Another prejudice was examined tonight, too—homophobia. Sarah Silverman made her debut as Helen, a former friend of Betty. But they weren't simply friends; they were lovers. We learn that Betty jilted Helen when the Pretzel King came along. Betty saw her meal ticket and went full steam ahead into a heterosexual marriage to turn her back on an extremely difficult, traumatic past and a no-future lesbian relationship. That led to the breakup with Helen, which was devastating on both sides.
And that's why Helen looked up Betty and is trying to worm her way back into her life. Pretzel King adores this fun-loving, palm-reading pal, and arranges a double date with his friend, Al. The scenes between Helen and Betty are filled with hidden meaning and masked heartache—truly wonderful work by Silverman and Annaleigh Ashford as they simultaneously play the charming date/wife to two unwitting rich men. The women kiss in the bathroom; "You can't do that," Betty says. "I just did," Helen replies. Is this another lie Betty will continue to hide, or will she finally reveal the whole truth to her husband?
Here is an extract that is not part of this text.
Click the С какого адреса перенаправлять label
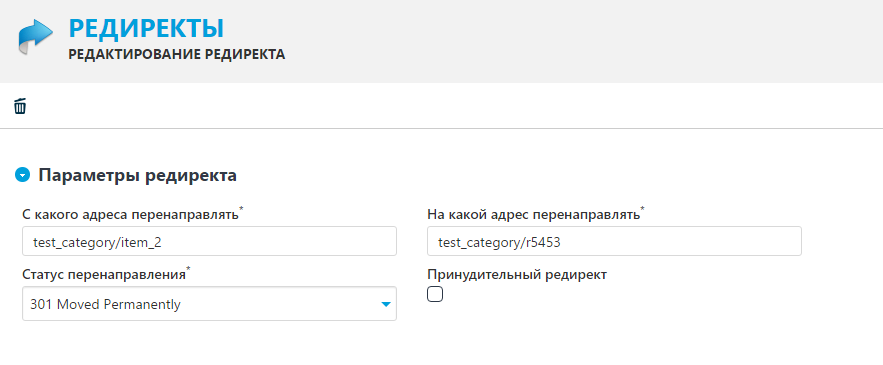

And on the topic of reconciliation, it was nice to see Lillian and Virginia make up by episode's end. It was touching to see Virginia so committed to bringing Lillian to her cancer treatments, even though the two didn't speak to one another the whole time. It took a health scare on Lillian's part—a dangerous fall that has her considering leaving Maternity as a doctor for good—for the women to realize the bond that they've created isn't worth breaking over poor decisions and a sex doctor.